There is an enormous price tag for Assad's continued survival, however, and it was laid out in a stark and eye-opening U.N. report Friday. The Syrian civil war that erupted because of Assad's violent attacks on peaceful protesters and has included widespread human-rights abuses by his forces killed at least 191,369 people between March 2011 and April 2014, the report estimated.

But that figure all but certainly understates the number of deaths caused by the war. The report's authors adopted a meticulous, conservative approach, counting only deaths for which they had a full name and the date and location. In a conflict as violent as the Syrian civil war, bereft of stable government institutions and inundated by hyperviolent militias, the true toll is likely significantly higher. "The total 191,369 can be understood as a minimum bound of the number of killings between March 2011 and April 2014," the 25-page report says.

Its authors decline to speculate what the true total might be and note that statistical estimates will be required to determine such a figure. Indeed, the report hints at the enormous difficulties of carrying out such a task. "Well-known individuals who are victims of very public acts of violence, and victims who are killed in large groups tend to attract public attention, and they are therefore likely to be reported to one or more of these sources," the report states in discussing potential bias in its data. "By contrast, single individuals killed quietly in a remote corner of the country tend to be overlooked by media and documentation projects."

Of course, this brutality is unlikely to surprise anyone tracking the conflict, but recent events in Iraq threaten to rejigger the geopolitics of the conflict. Most importantly, the execution of the American journalist James Foley has provided the possible emotional catalyst for a sustained campaign to degrade the Islamic State. "[Islamic State] and the wickedness it represents must be destroyed, and those responsible for this heinous, vicious atrocity will be held accountable," Kerry said earlier this week.

American officials are now contemplating the degree to which they are willing to commit the U.S. military to such a fight. Gen. Martin Dempsey, the chairman of the Joint Chiefs of Staff, has said that such an effort would in all likelihood require American strikes in Syria as well as Iraq.

The actual U.S. commitment required to achieve the goal of destroying the Islamic State may be much higher. "If destroying ISIL becomes the near-term policy goal ... [that effort] will actually require years, direct military action on both sides of the Iraq/Syria border, tens (if not hundreds) of billions of dollars, and many more than 15,000 troops," Brian Fishman, a military analyst at the New America Foundation, wrote in a widely discussed article this week. "ISIL is an inherently resilient organization -- look how far they have come since getting 'rolled back' during the Surge in 2007 when 150,000 American troops were occupying the country."
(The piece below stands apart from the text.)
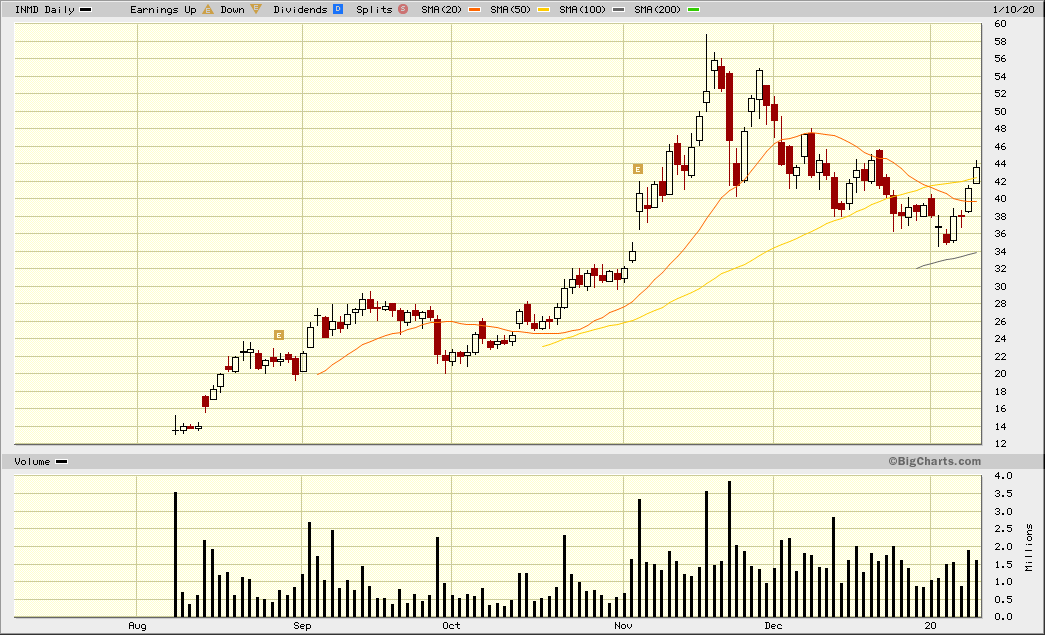Click the BigCharts.com watermark link
The height and width of the screenshot is (635, 1045).
(933, 461)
On the Damascus side of the Syrian border, the alignment of U.S. interests with Bashar al-Assad's has become all too obvious. Islamic State militants have built up a stronghold in Raqqa province and appear headed for a head-on confrontation with the Syrian army. While Assad has been widely accused of allowing and indeed encouraging the growth of the Islamic State, he has now reached the point where he must soon challenge or contain the group before they can pose a direct challenge to his rule.

And therein lies the dilemma for the Obama. At one point, he might have used the secular Syrian opposition to strike at Islamic State fighters -- and at Assad. But Obama declined to arm more moderate elements of the Syrian opposition, and now he finds himself fighting a psychopathic group of hard-line Islamists on both sides of the Iraq-Syria border.

Can he swallow the bitter pill of allying himself with one mass murderer to take on another? Probably not.